Clinical significance of complement C3 and C4 and C-reactive protein in the flare and infection of systemic lupus erythematosus
10.16781/j.0258-879x.2016.04.0397
- Author:
Shi-Chao TANG
1
Author Information
1. Department of Rheumatology, Changzheng Hospital, Second Military Medical University
- Publication Type:Journal Article
- Keywords:
C-reactive protein;
Complement C3;
Complement C4;
Infection;
Systemic lupus erythematosus
- From:
Academic Journal of Second Military Medical University
2016;37(4):397-400
- CountryChina
- Language:Chinese
-
Abstract:
Objective To evaluate the clinical values of complement C3 and C4 and C-reactive protein (CRP) in the differential diagnosis of disease relapse and infection in systemic lupus erythematosus (SLE). Methods Sixty-three hospitalized SLE patients during 2011-2014 were retrospectively analyzed in this study. Patients were grouped according to the presence of infection and SLE disease activity index (SLEDAI). The laboratory findings, including CRP, erythrocyte sedimentation rate(ESR), complement and immunoglobulin were compared between the infected group (n=20) and non-infected group (n=43) and the flare group (n=44) and inactive group (n=19). Correlation analysis was also made between SLEDAI and serum markers. Results The levels of CRP, ESR, IgA, and SLEDAI in the infection group were significantly higher than those of the non-infection group (P<0.05). The levels of ESR and IgG in the flare group were significantly higher and C3 was significantly lower than those in the inactive group (P<0.05).

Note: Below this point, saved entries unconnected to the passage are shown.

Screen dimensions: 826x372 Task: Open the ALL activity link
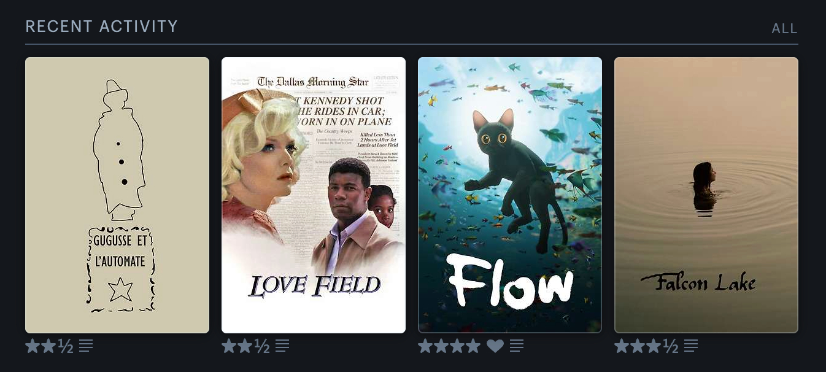[784, 28]
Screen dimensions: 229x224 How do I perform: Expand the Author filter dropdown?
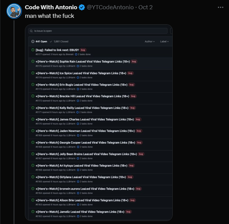[150, 42]
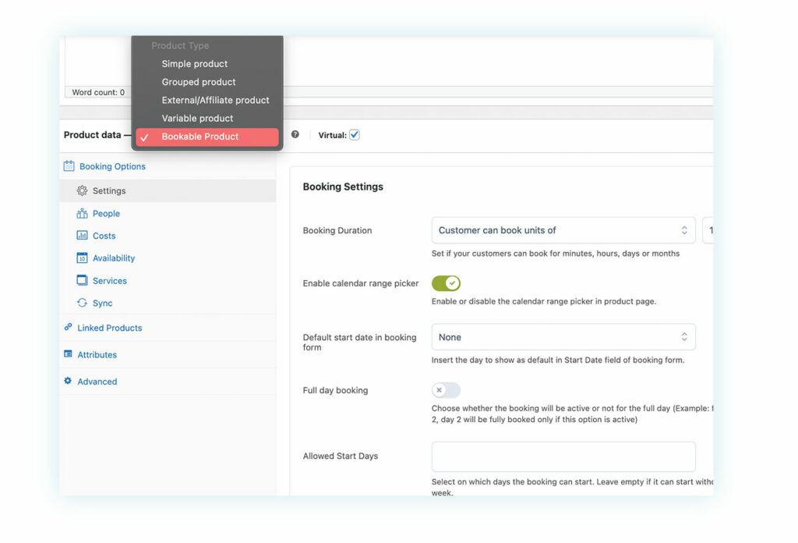Open the Booking Duration dropdown
Screen dimensions: 798x543
tap(563, 230)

Correlation analysis found that C3 was negatively correlated with SLEDAI (r=-0.666, P<0.01), but CRP was not correlated with C4(r=0.073, r=0.143; P>0.05). Conclusion CRP is elevated when SLE patients have infection, but C3 and C4 have no decrease or only with slight decrease. During flare of SLE patients, C3 is decreased and C4 has no obvious decrease, with CRP not elevated or slightly elevated. It is indicated that C3 and CRP are valuable in the differential diagnosis of disease relapse and infection in SLE.